_What the task asks_: Put the lines of the records below into a JSON list of strings, one string per line with blank lines omitted. Begin at the line that contains "Continue with Other IMAP and SMTP", and stop after the line that contains "coord(847,635)".

======== Provided material ========

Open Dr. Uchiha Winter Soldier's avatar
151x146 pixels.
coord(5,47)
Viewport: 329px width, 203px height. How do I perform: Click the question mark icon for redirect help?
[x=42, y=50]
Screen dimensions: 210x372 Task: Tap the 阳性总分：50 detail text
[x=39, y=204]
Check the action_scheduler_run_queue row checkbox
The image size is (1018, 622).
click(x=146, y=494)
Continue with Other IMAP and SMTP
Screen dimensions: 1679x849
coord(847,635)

========
======== Provided material ========

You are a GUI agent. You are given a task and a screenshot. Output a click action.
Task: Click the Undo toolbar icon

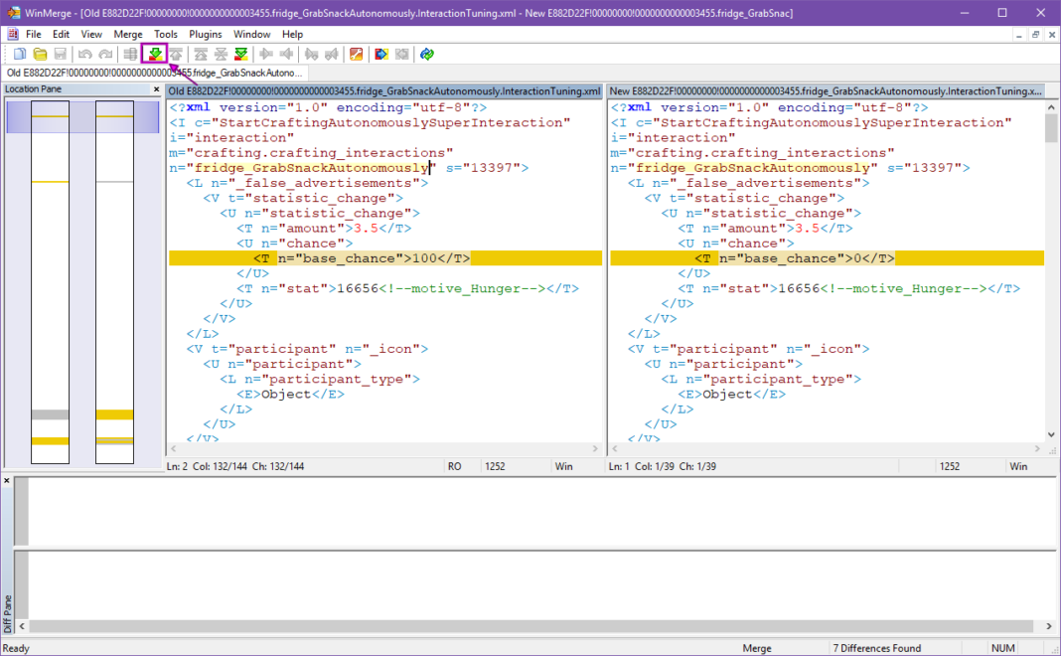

========

_The answer_:
[
  "Continue with Other IMAP and SMTP",
  "Screen dimensions: 1679x849",
  "coord(847,635)"
]